Extract —
New Sonatype research finds only 9% of brandjacking malware relies on typosquatting alone, as attackers use trusted-looking package names to slip past developer workflows and steal credentials

Fulton, Md., May 27, 2026 (GLOBE NEWSWIRE) -- Sonatype®, the control plane for agentic software development, today expanded Sonatype Firewall protections to help organizations block malicious open source packages before they enter any repository environment, including third-party repositories and mixed repository environments. With Firewall, enterprises have a protected front door between developers and AI coding assistants and the public registries they depend on. 

Sonatype also unveiled a study of more than 4,300 malicious open source packages, observing that naming conventions and workflow familiarity are being abused to create a blind spot at the moment a developer adds a dependency or updates a lockfile. Key findings include: 

  • Sophisticated attackers have moved beyond typosquatting: In 91% of cases, sophisticated naming  variants such as prefix-addition, version mimicry, and embedding, are used to infiltrate developer environments instead of traditional misspellings. 
  • Data and credential theft is the primary objective: Nearly three-quarters (74%) of the analyzed malicious packages were specifically designed to silently exfiltrate developer credentials, API keys, and environment variables to facilitate broader system compromise.
  • Organized campaigns are heavily targeting popular frameworks: Attackers have industrialized their methods, with nearly 150 distinct campaign families identified. They specifically zero in on modular ecosystems like React and ESLint where deceptive add-ons easily blend in.

Given data —
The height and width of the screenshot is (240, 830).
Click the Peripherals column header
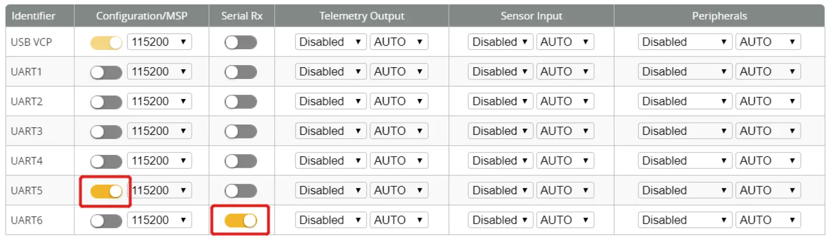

Required actions —
a: Print everything in the press release from "Fulton, Md., May" down to "they depend on.".
b: According to the press release, what share of the analyzed malicious packages were designed to exfiltrate developer credentials, API keys, and environment variables?
c: Summarize the press release in two sentences.
The data above come from a separate source and are unrelated to the press release.

Worked answers —
a:
Fulton, Md., May 27, 2026 (GLOBE NEWSWIRE) -- Sonatype®, the control plane for agentic software development, today expanded Sonatype Firewall protections to help organizations block malicious open source packages before they enter any repository environment, including third-party repositories and mixed repository environments. With Firewall, enterprises have a protected front door between developers and AI coding assistants and the public registries they depend on.

b: Nearly three-quarters, or 74%, of the analyzed malicious packages.

c: Sonatype expanded its Firewall protections to help organizations block malicious open source packages before they enter any repository environment, and it also released a study of more than 4,300 malicious open source packages. The study found that 91% of cases used sophisticated naming variants instead of traditional misspellings, that 74% of the packages were built to steal credentials, API keys, and environment variables, and that nearly 150 campaign families target ecosystems like React and ESLint.